- **Activity a**
For the exit survey page, mark each statement (i) to (iii) yes or no. Support each verdict with the deciding words from the page, quoted exactly: (i) the DETE file has a column recording the year employment started; (ii) a data dictionary is available for the surveys; (iii) the two surveys were built on different templates.

- **Page text**
□ □ □ □
# Clean and Analyze Employee Exit Surveys

## Introduction

dataset
- exit surveys of employees from Queensland, Australia
    - Department of Education, Training and Employment (DETE)
    - Technical and Further Education (TAFE)
    - encoded to UTF-8

project goal
- Are employes who only worked for the institutes for a short period of time resigning due to some kind of dissatisfaction?
- What about the employees who have been there longer?
- Are younger employees resigning due to some kind of dissatisfaction?
- What about older employees?

- combine results for both surveys to answer the quetions
- use same survey template, but one customized some of the answers
- no data dictionary available

skills:
- apply(), map()
- fillna(), dropna(), drop()
- melt()
- concat(), merge()

In [1]:
import numpy as np
import pandas as pd

## 1. The DETE and TAFE Survey Datasets

`dete_survey.csv`
* `ID` participant ID
* `SeparationType` reason why employment ended
* `Cease Date` year or month employment ended
* `DETE Start Date` year employemnt started

`tafe_survey.csv`
* `Record ID` participant ID
* `Reason for ceasing employment`
* `LengthofServiceOverall. Overall Length of Service at Institute (in years)` employment in years

In [2]:
# read in and preview datasets
dete_raw = pd.read_csv('/Users/slp22/code/dataquest projects/dete_survey.csv')
tafe_raw = pd.read_csv('/Users/slp22/code/dataquest projects/tafe_survey.csv')

### DETE

In [3]:
# dete_raw.head()

In [4]:
# dete_raw.info()

In [5]:
# dete_raw.columns

In [6]:
# dete_raw.isnull()

In [7]:
# dete_raw['SeparationType'].value_counts()

In [8]:
# dete_raw['Position'].value_counts()

In [9]:
# dete_raw['Classification'].value_counts()
□ □ □ □
- **Dataset entries**
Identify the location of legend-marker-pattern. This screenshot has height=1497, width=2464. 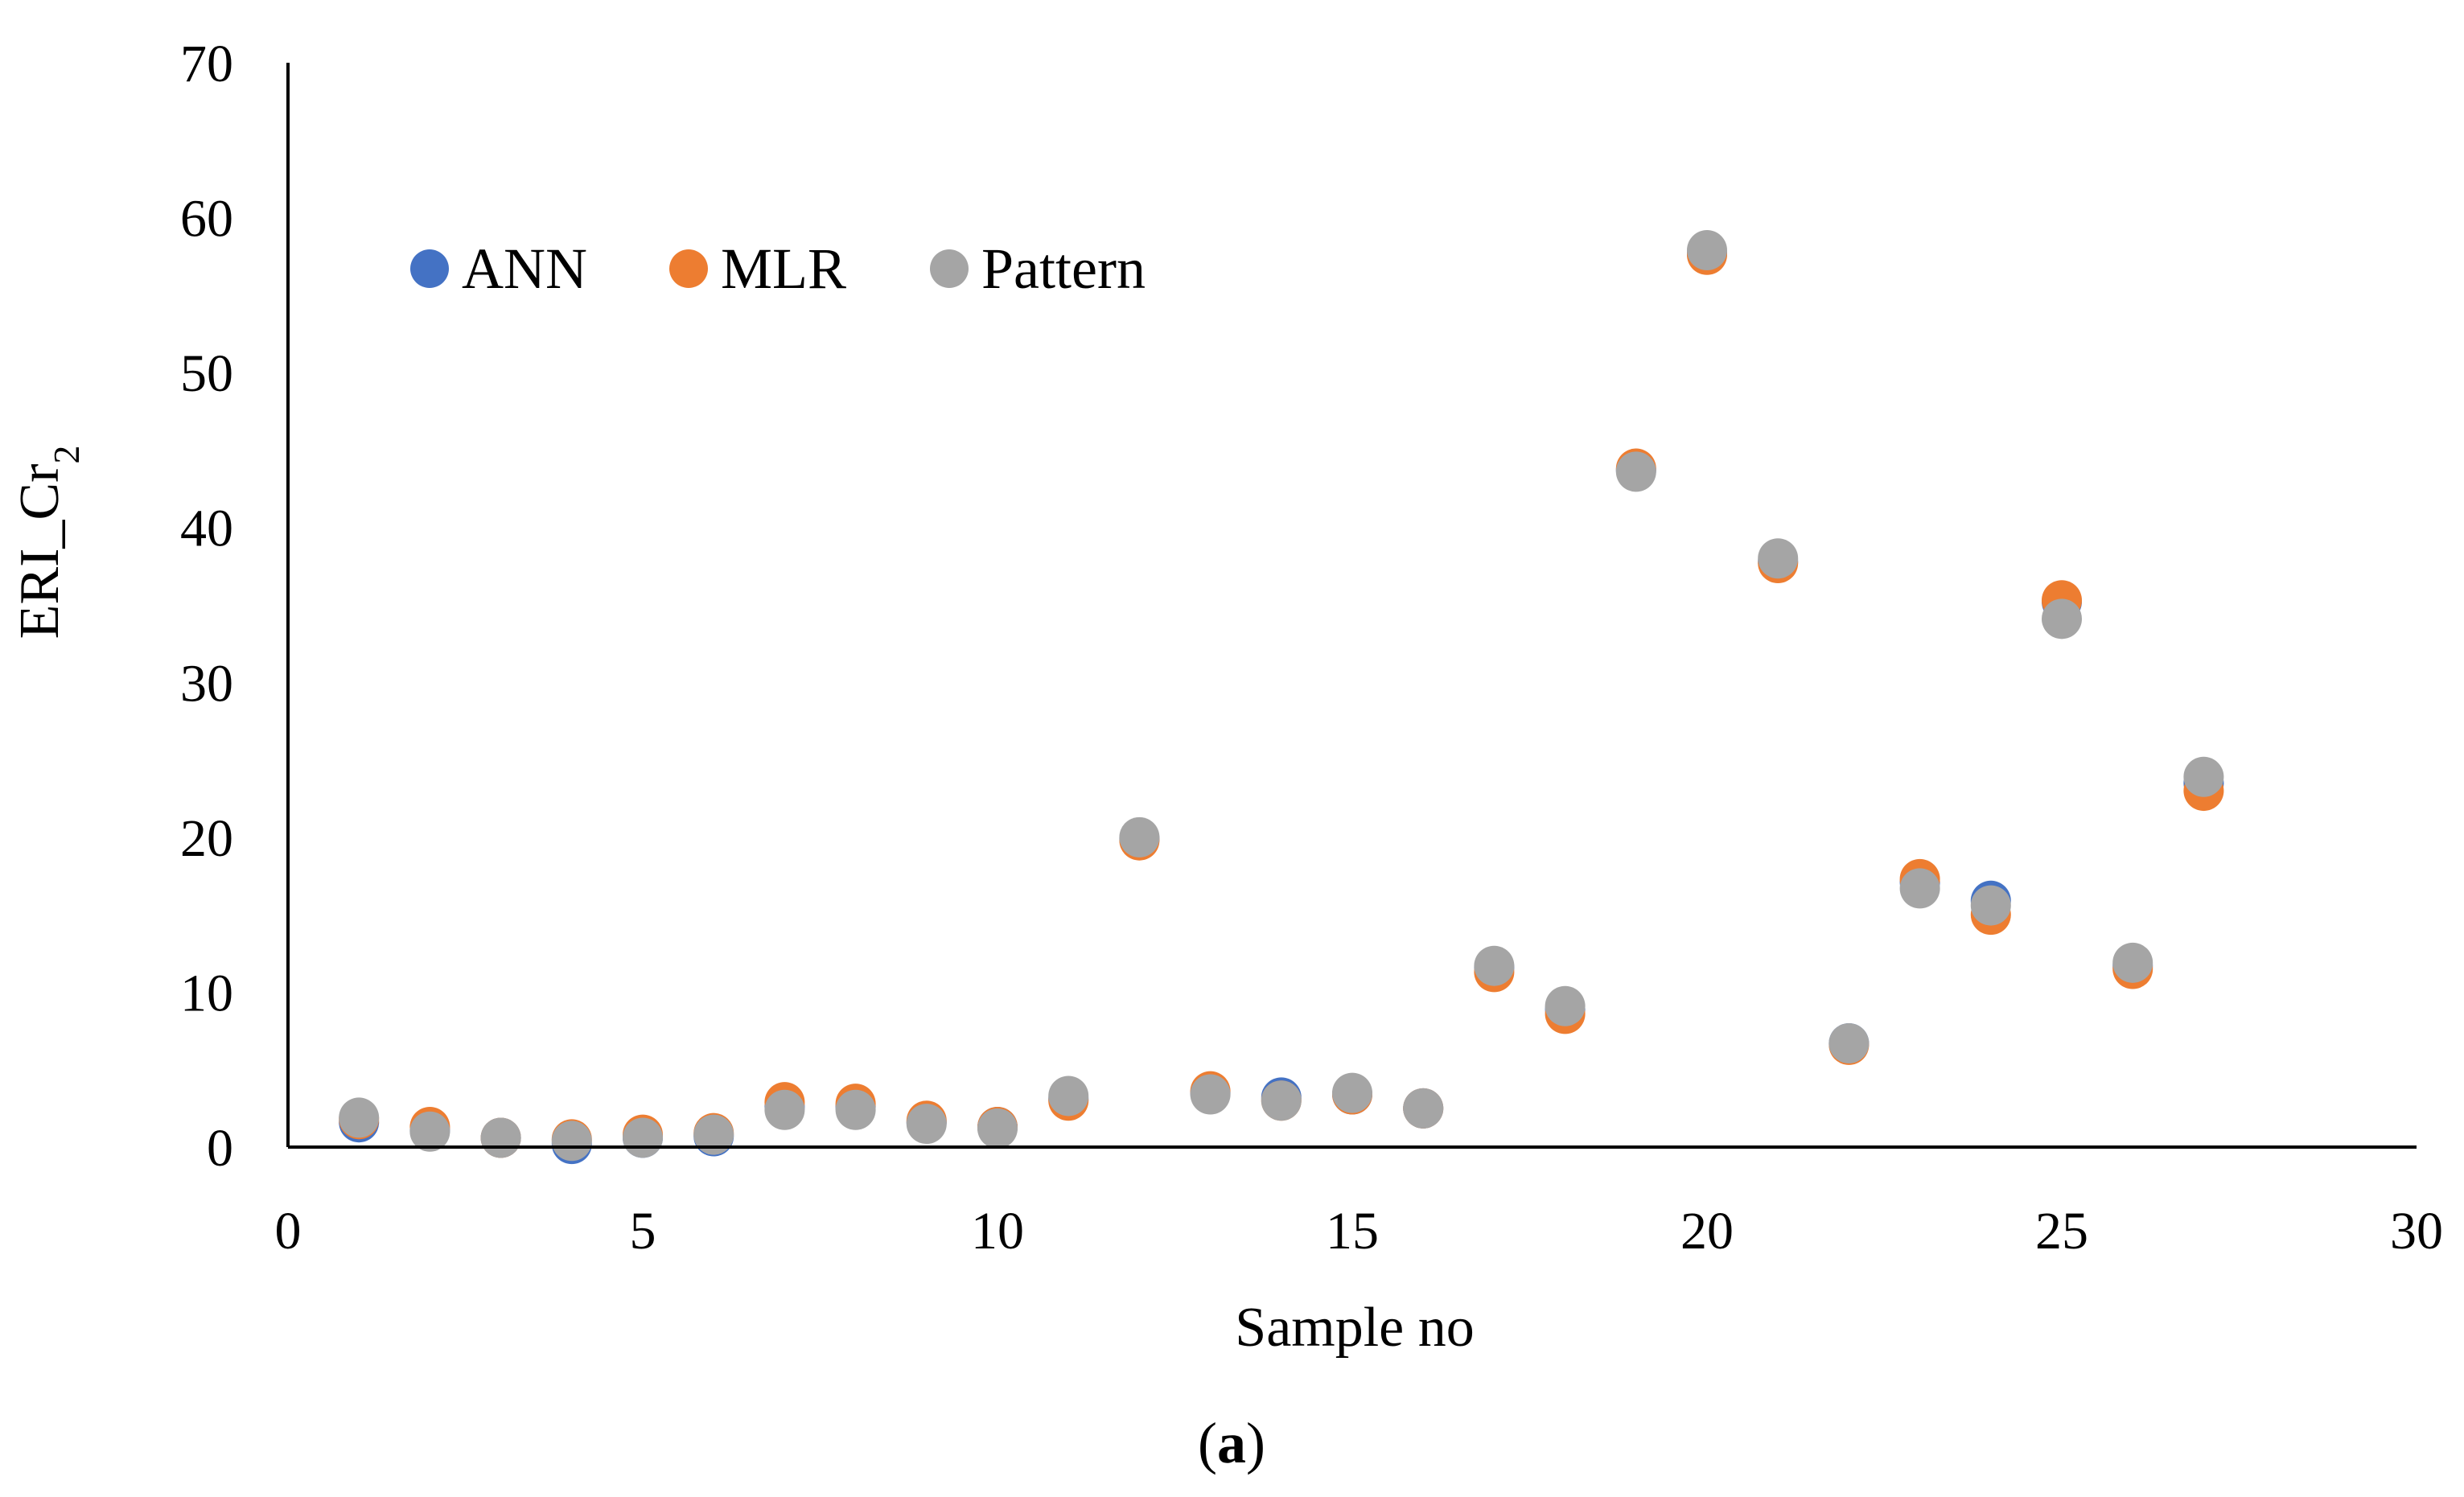
(949, 268).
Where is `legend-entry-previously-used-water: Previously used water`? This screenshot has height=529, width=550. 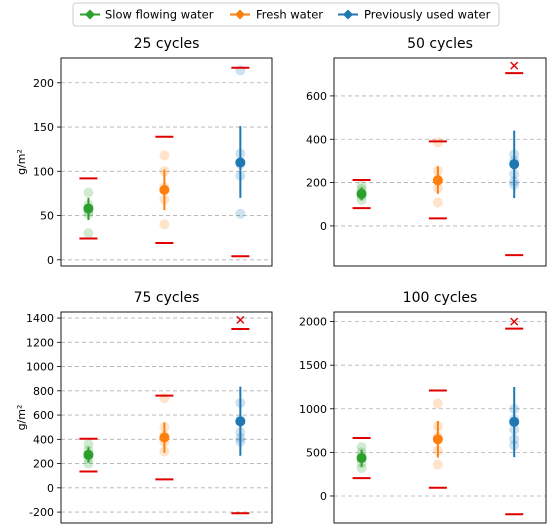
legend-entry-previously-used-water: Previously used water is located at coordinates (414, 15).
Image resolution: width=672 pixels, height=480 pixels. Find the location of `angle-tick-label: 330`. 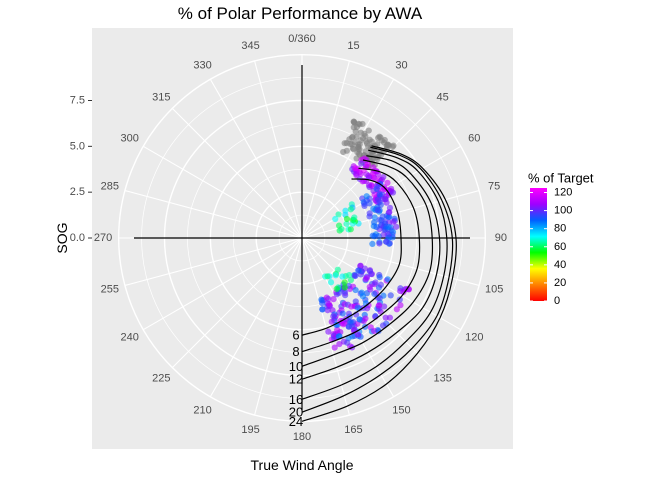

angle-tick-label: 330 is located at coordinates (202, 66).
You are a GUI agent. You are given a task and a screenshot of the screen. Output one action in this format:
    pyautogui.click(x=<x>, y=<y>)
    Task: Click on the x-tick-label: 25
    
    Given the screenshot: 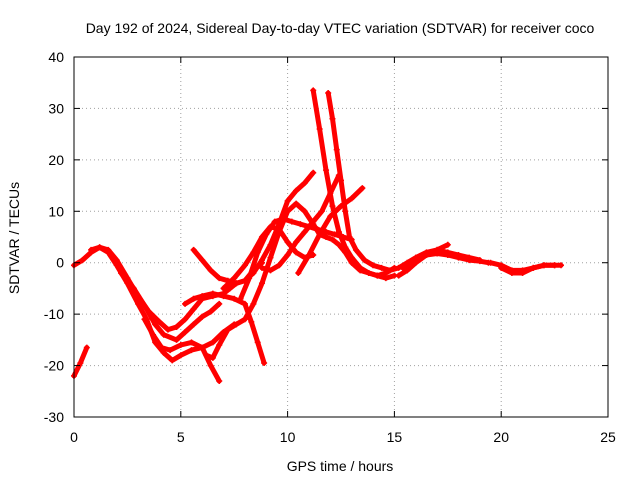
□ □ □ □
- **Activity b**
Copy the records from their first line through the line holding "legend-entry-previously-used-water: Previously used water is", inclusive. Leave out the pictures.

- **Written answer a**
(i) Yes: "`DETE Start Date` year employemnt started"
(ii) No: "no data dictionary available"
(iii) No: "use same survey template, but one customized some of the answers"

- **Written answer b**
Identify the location of legend-marker-pattern. This screenshot has height=1497, width=2464. 
(949, 268).
Where is `legend-entry-previously-used-water: Previously used water`? This screenshot has height=529, width=550. 
legend-entry-previously-used-water: Previously used water is located at coordinates (414, 15).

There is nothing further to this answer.